The sea throbs and pulsates; a thick, heaving mass of mud, tar, lava and foam surrounds you. But these mucusy waves that US artist Sondra Perry dunks you in are not made of water. They are digitally manipulated versions – wrapping around the walls of the gallery from projectors – of the JMW Turner seascape ‘Slavers Throwing Overboard the Dead and Dying – Typhoon Coming On’. In that painting, the sea has just swallowed 133 dead black slaves. It’s a vicious, overwhelming and staggering work of art, and Perry drags you down into it, letting you kick and scream, gasping for air against the pounding waves of colonial history.
In one of the central spaces, a rowing machine is hooked up to screens showing the same waves – you’re metaphorically put on that ship, you become part of the machinery of oppression.

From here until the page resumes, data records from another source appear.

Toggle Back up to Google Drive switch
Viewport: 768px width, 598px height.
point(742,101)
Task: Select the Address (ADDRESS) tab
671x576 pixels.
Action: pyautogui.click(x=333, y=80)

Another work here is a bicycle workstation (like a standing desk, but with a static bike attached) facing three screens with a digital avatar ranting against white cultural imperialism. It’s an aggressive, affecting work of art, though there’s a faint whiff of hypocrisy in someone railing against a system that – by showing in a major art institution and doing little to subvert it – they are very much a part of.
But the statement, in the end, is simple: centuries of our culture have been built on black deaths. The truth is bigger than that, of course. Colonialism took in swathes of Asia and America too, but Perry’s aim is laser-beam focused. She forces you to recognise a history of pain and oppression by putting you in it. When you pull away in disgust, it’s a double-take of recognition that’s coursing through you. The waves of Turner’s painting are still thrashing, and the seas show no signs of calming.